> _EXERCISE INSTRUCTIONS_: Rewrite all the items below as a two-column CSV with the headers text and answer, one row per item: put the item's text under text and its answer under answer, wrap each field in double quotes, and turn line breaks into spaces. Leave the pictures out.

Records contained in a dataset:
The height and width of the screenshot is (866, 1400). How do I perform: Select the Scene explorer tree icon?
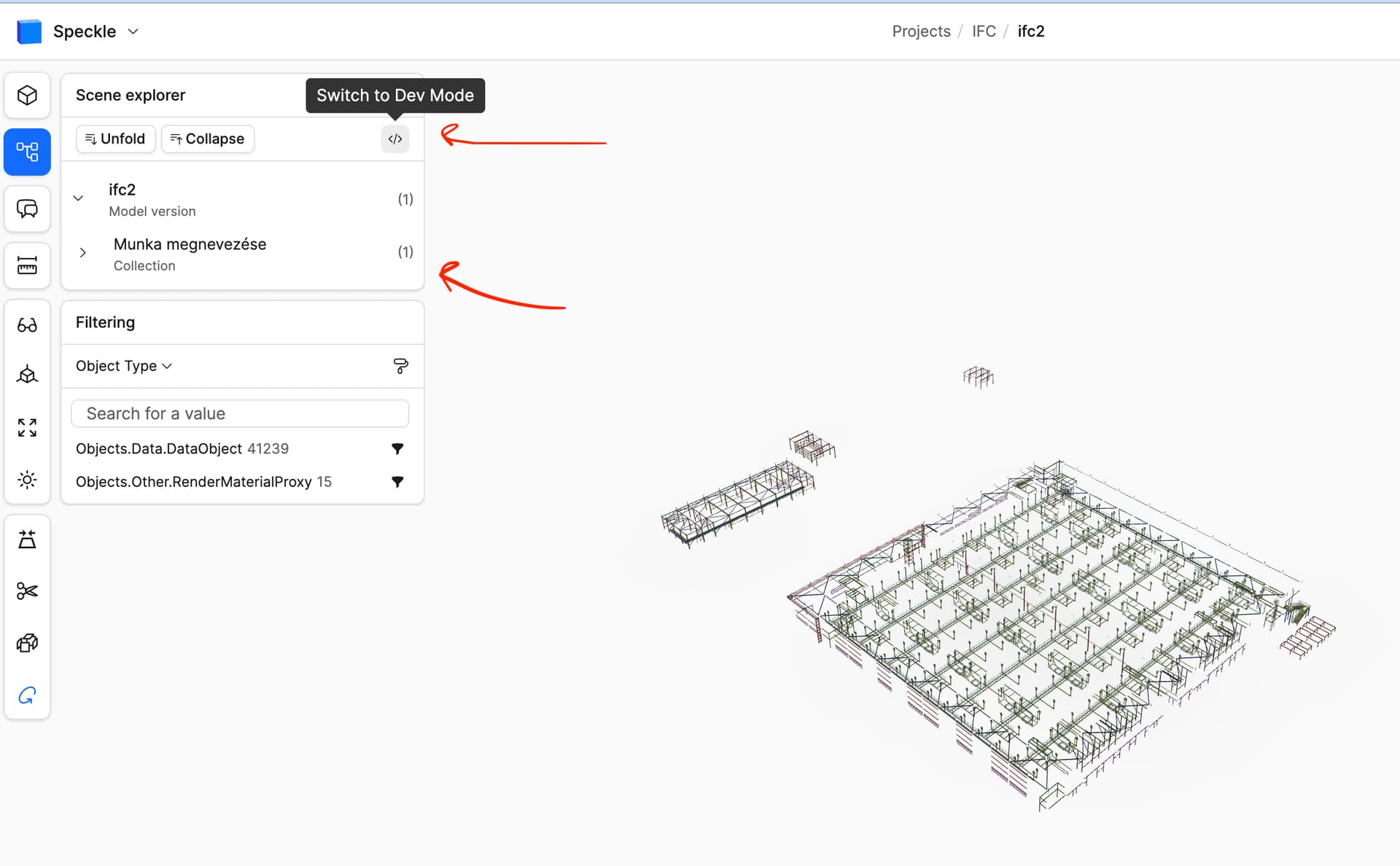[27, 152]
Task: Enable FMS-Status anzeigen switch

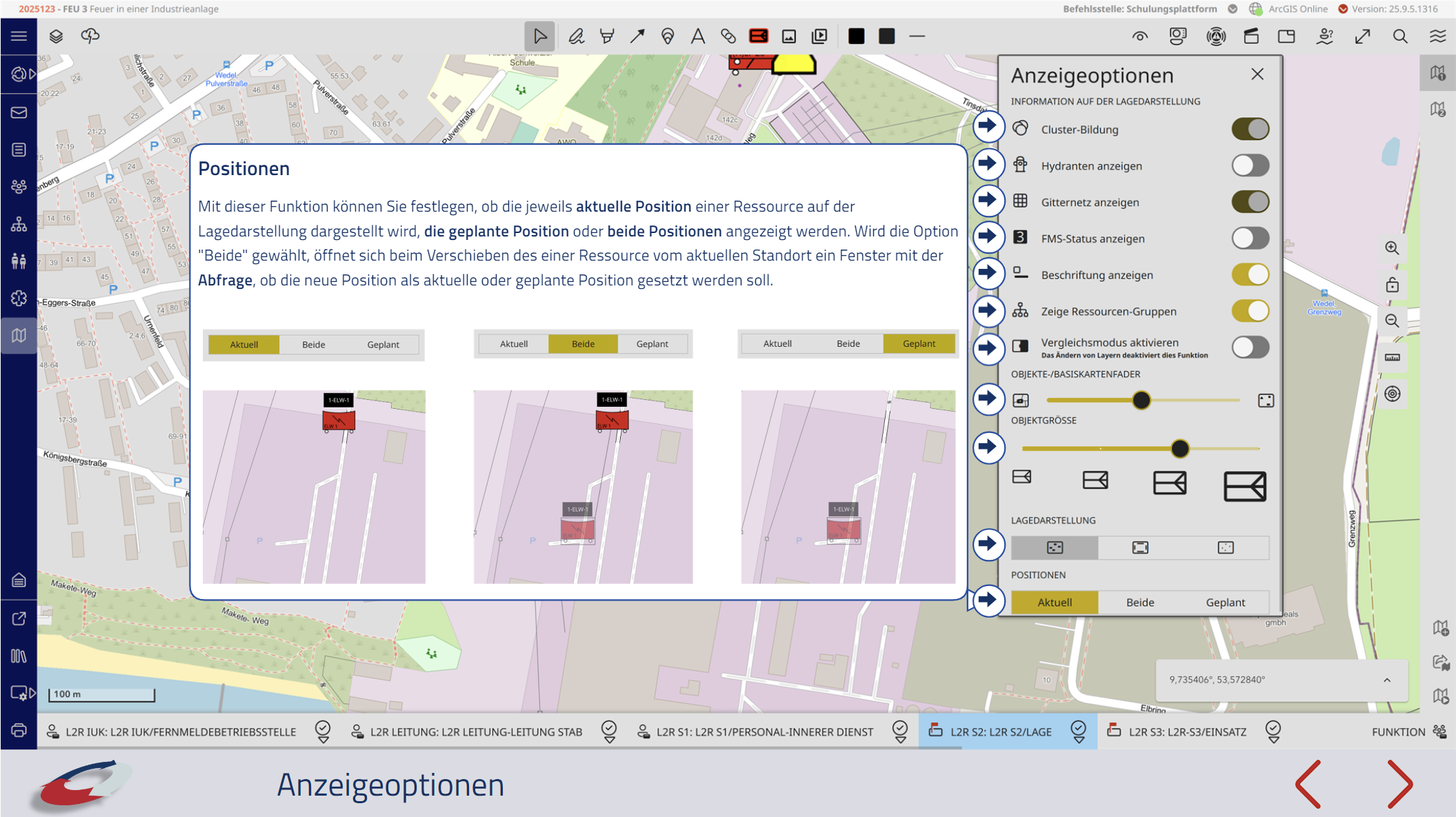Action: point(1249,239)
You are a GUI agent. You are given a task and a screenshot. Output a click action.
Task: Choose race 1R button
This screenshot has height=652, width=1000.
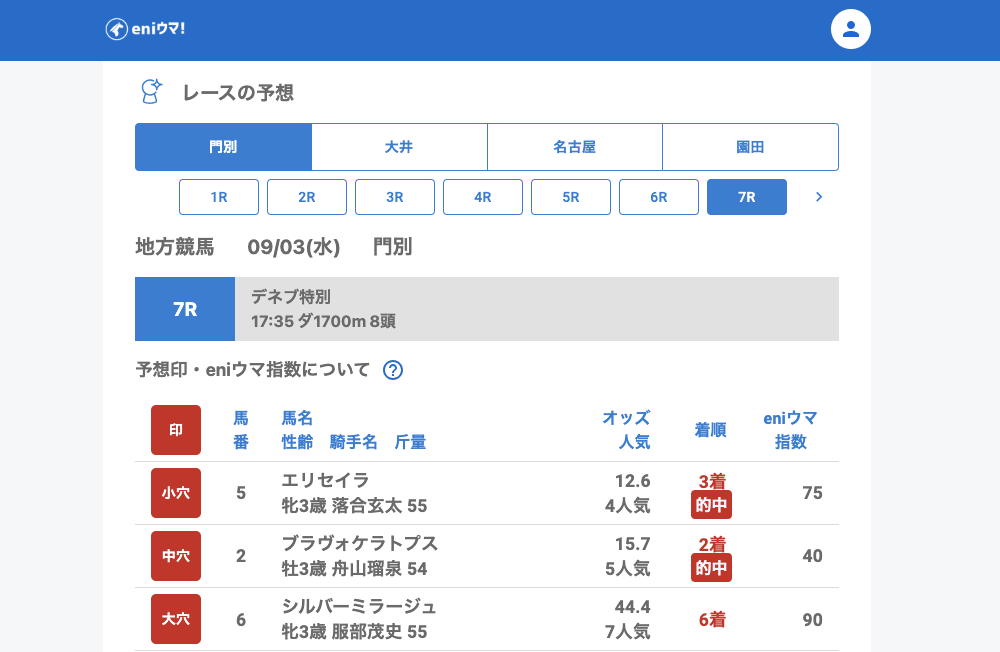[x=219, y=197]
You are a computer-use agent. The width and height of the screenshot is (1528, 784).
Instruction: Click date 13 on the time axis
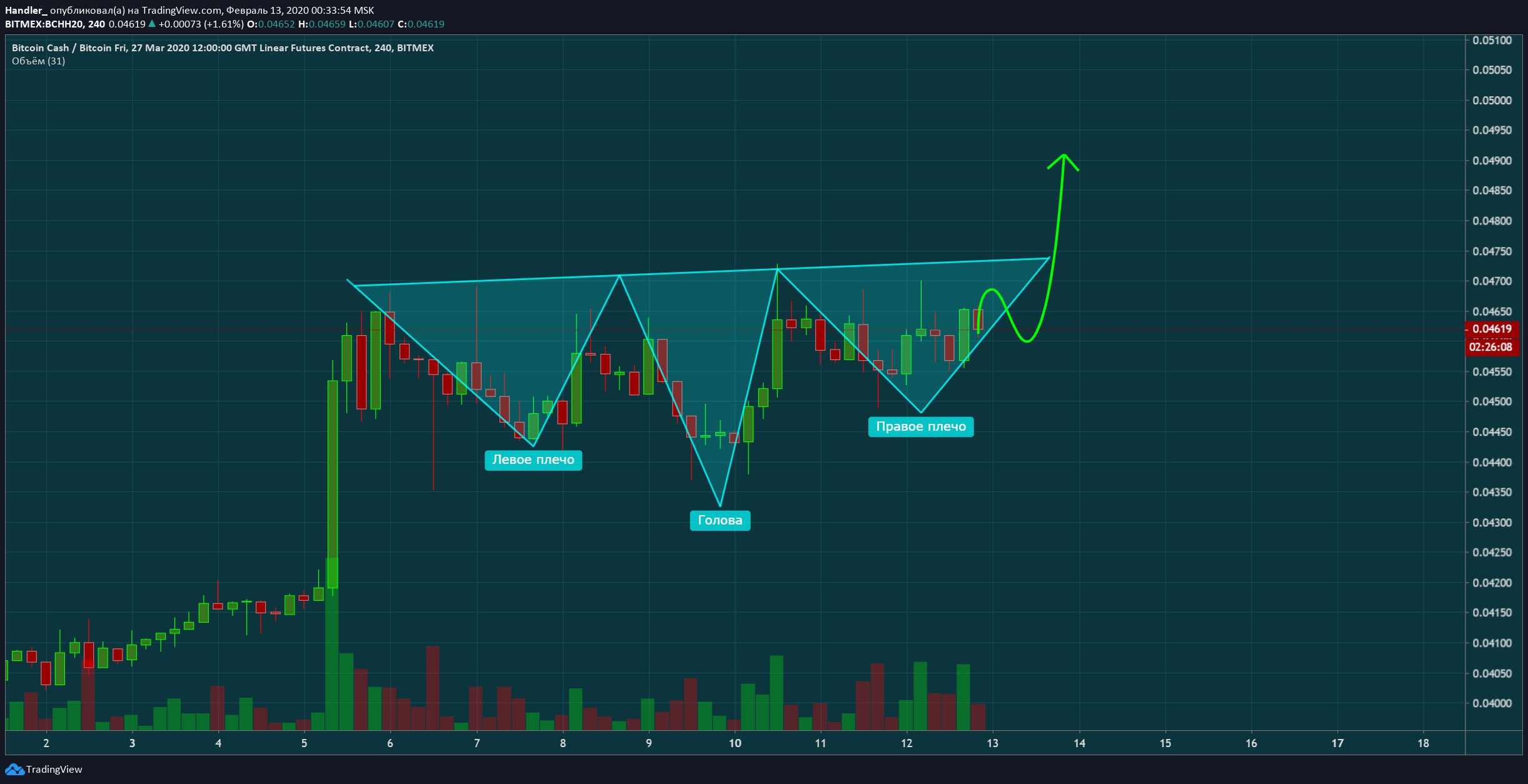point(992,743)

> _EXERCISE SOLUTION_:
text,answer
"The height and width of the screenshot is (866, 1400). How do I perform: Select the Scene explorer tree icon?","[27, 152]"
"Task: Enable FMS-Status anzeigen switch","Action: point(1249,239)"
"You are a GUI agent. You are given a task and a screenshot. Output a click action. Task: Choose race 1R button This screenshot has height=652, width=1000.","[x=219, y=197]"
"You are a computer-use agent. The width and height of the screenshot is (1528, 784). Instruction: Click date 13 on the time axis","point(992,743)"